Randomised, double-blind, placebo- or active-controlled clinical trials in people aged 18 years or over undergoing elective surgery, at any surgical site, were included if they compared liposomal bupivacaine infiltration at the surgical site with placebo or other type of analgesia.
Two review authors independently considered trials for inclusion, assessed risk of bias, and extracted data. We performed data analysis using standard statistical techniques as described in the Cochrane Handbook for Systematic Reviews of Interventions, using Review Manager 5.3. We planned to perform a meta-analysis and produce a 'Summary of findings' table for each comparison however there were insufficient data to ensure a clinically meaningful answer. As such we have produced two 'Summary of findings' tables in a narrative format. Where possible we assessed the quality of evidence using GRADE.
We identified nine studies (10 reports, 1377 participants) that met inclusion criteria. Four Phase II dose-escalating/de-escalating trials, designed to evaluate and demonstrate efficacy and safety, presented pooled data that we could not use. Of the remaining five parallel-arm studies (965 participants), two were placebo controlled and three used bupivacaine hydrochloride local anaesthetic infiltration as a control. Using the Cochrane tool, we judged most studies to be at unclear risk of bias overall; however, two studies were at high risk of selective reporting bias and four studies were at high risk of bias due to size (fewer than 50 participants per treatment arm).
Three studies (551 participants) reported the primary outcome cumulative pain intensity over 72 hours following surgery. Compared to placebo, liposomal bupivacaine was associated with a lower cumulative pain score between the end of the operation (0 hours) and 72 hours (one study, very low quality). Compared to bupivacaine hydrochloride, two studies showed no difference for this outcome (very low quality evidence), however due to differences in the surgical population and surgical procedure (breast augmentation versus knee arthroplasty) we did not perform a meta-analysis.
No serious adverse events were reported to be associated with the use of liposomal bupivacaine and none of the five studies reported withdrawals due to drug-related adverse events (moderate quality evidence).
One study reported a lower mean pain score at 12 hours associated with liposomal bupivacaine compared to bupivacaine hydrochloride, but not at 24, 48 or 72 hours postoperatively (very low quality evidence).

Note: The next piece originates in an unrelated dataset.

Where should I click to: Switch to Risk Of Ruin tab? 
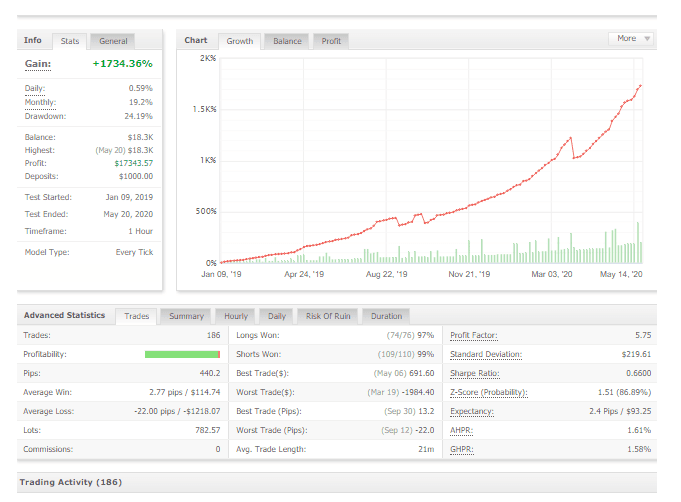[328, 316]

Two studies (382 participants) reported a longer time to first postoperative opioid dose compared to placebo (low quality evidence).
Two studies (325 participants) reported the total postoperative opioid consumption over the first 72 hours: one study reported a lower cumulative opioid consumption for liposomal bupivacaine compared to placebo (very low quality evidence); one study reported no difference compared to bupivacaine hydrochloride (very low quality evidence).

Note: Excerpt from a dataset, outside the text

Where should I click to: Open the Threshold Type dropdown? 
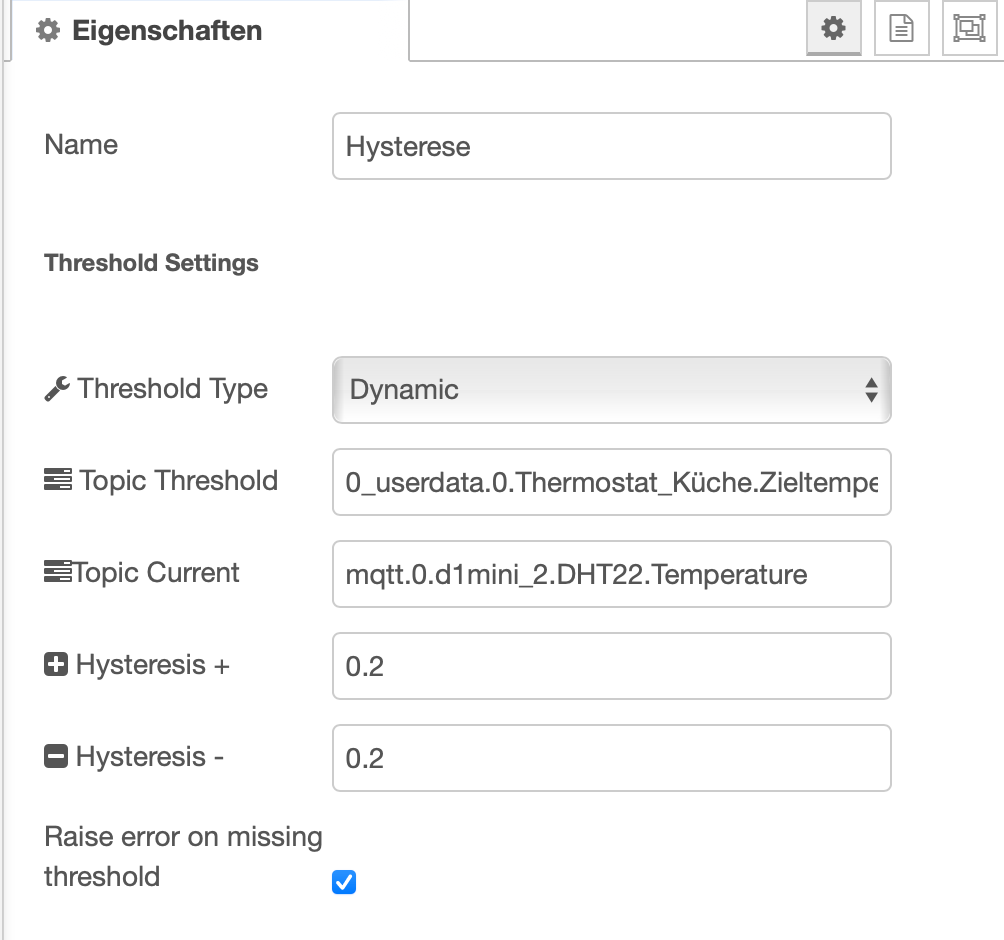pos(610,390)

Three studies (492 participants) reported the percentage of participants not requiring postoperative opioids over initial 72 hours following surgery. One of the two studies comparing liposomal bupivacaine to placebo demonstrated a higher number of participants receiving liposomal bupivacaine did not require postoperative opioids (very low quality evidence). The other two studies, one versus placebo and one versus bupivacaine hydrochloride, found no difference in opioid requirement (very low quality evidence). Due to significant heterogeneity between the studies (I2 = 92%) we did not pool the results.
All the included studies reported adverse events within 30 days of surgery, with nausea, constipation and vomiting being the most common. Of the five parallel-arm studies, none performed or reported health economic assessments or patient-reported outcomes other than pain.
Using GRADE, the quality of evidence ranged from moderate to very low. The major limitation was the sparseness of data for outcomes of interest. In addition, a number of studies had a high risk of bias resulting in further downgrading.